Implications of immune enhancement of disease for vaccine development
A key question is why VAED is raised as a possibility for COVID-19 vaccines.
Fundamentally, this question should be asked of all vaccine candidates under development, despite the rarity of the phenomenon.
If judged safe and effective by regulatory authorities based on efficacy clinical trials that could include up to 30,000 participants per trial, then COVID-19 vaccines could be made rapidly available to far larger numbers of people.
Although determinations of vaccine safety and efficacy will be based on well-established requirements of regulatory authorities in the United States, the European Union, and other global regions, the capacity to produce and deliver millions of vaccine doses has been accelerated to gain control of the pandemic.
As a result, many people may be vaccinated before longer-term follow-up is possible.
In addition, COVID-19 vaccines will be administered to older individuals who are naïve to this pathogen, whereas knowledge about vaccine responses in this age group has often come from vaccines designed to boost waning immunity.
However, age-related differences in immune responses are being evaluated in phase 3 COVID-19 vaccine trials.
Given current knowledge, the main opportunity to identify whether a COVID-19 vaccine candidate has a risk of VAED will be in randomized, placebo-controlled phase 3 clinical trials.
Whether and when such a risk would be identified in clinical trials depend on three important factors: (i) the frequency of VAED, (ii) the time interval after vaccination when VAED might occur, and (iii) whether the manifestation of VAED is distinct from natural disease of a similar severity. Currently, it is unknown whether there would be clinical markers to distinguish VAED from natural COVID-19 disease.
The inherent complexity of COVID-19, including nonrespiratory manifestations such as coagulopathy in adults and multisystem inflammatory syndrome in children, may make this distinction particularly difficult.
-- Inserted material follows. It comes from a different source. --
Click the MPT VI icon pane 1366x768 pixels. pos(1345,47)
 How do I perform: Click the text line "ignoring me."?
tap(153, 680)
Nonetheless, the occurrence of severe disease with a higher than expected frequency in a particular age group may be important as a potential signal of VAED.
The design of COVID-19 vaccine clinical trials takes these points into account by progressing from small (about 100 person) phase 1 safety trials through large (~30,000 person) phase 3 efficacy trials.
The primary efficacy analysis in a phase 3 trial may occur less than 12 months after the start of the phase 1 trial, and phase 3 trials are expected to include enough incident COVID-19 cases (e.g., 150 infection events) at that point to confidently assess whether a vaccine candidate is reducing disease incidence by a factor of 2 or greater.
All phase 3 trial participants are expected to be followed for at least 1 year.
Thus, it is critical to implement and complete phase 3 efficacy studies to ensure that the vaccine is both safe and efficacious.
Given the duration of the clinical trials, VAED will be identified if there is little delay after vaccination before the putative risk of VAED develops.
If VAED occurred during a trial and was not distinguishable from natural disease, then clinical trials might identify it through an increase in the rate of morbidity or mortality in the vaccinated group compared with the control group.
Alternatively, if VAED occurred and was distinguishable from natural disease, then clinical trials might be able to identify much lower rates of VAED.
U.S. Food and Drug Administration (FDA) guidelines for industry for emergency use authorization for vaccines to prevent COVID-19 were recently issued.
These guidelines require that the trials (i) meet the prespecified success criteria for the study’s primary efficacy end point, (ii) provide all safety data from phase 1, 2, and 3 trials, (iii) conduct follow-up of phase 3 participants for a median duration of at least 2 months after completion of the full vaccination regimen, and (iv) report five or more severe COVID-19 cases in the placebo group to assess the possibility of VAED in the vaccine group.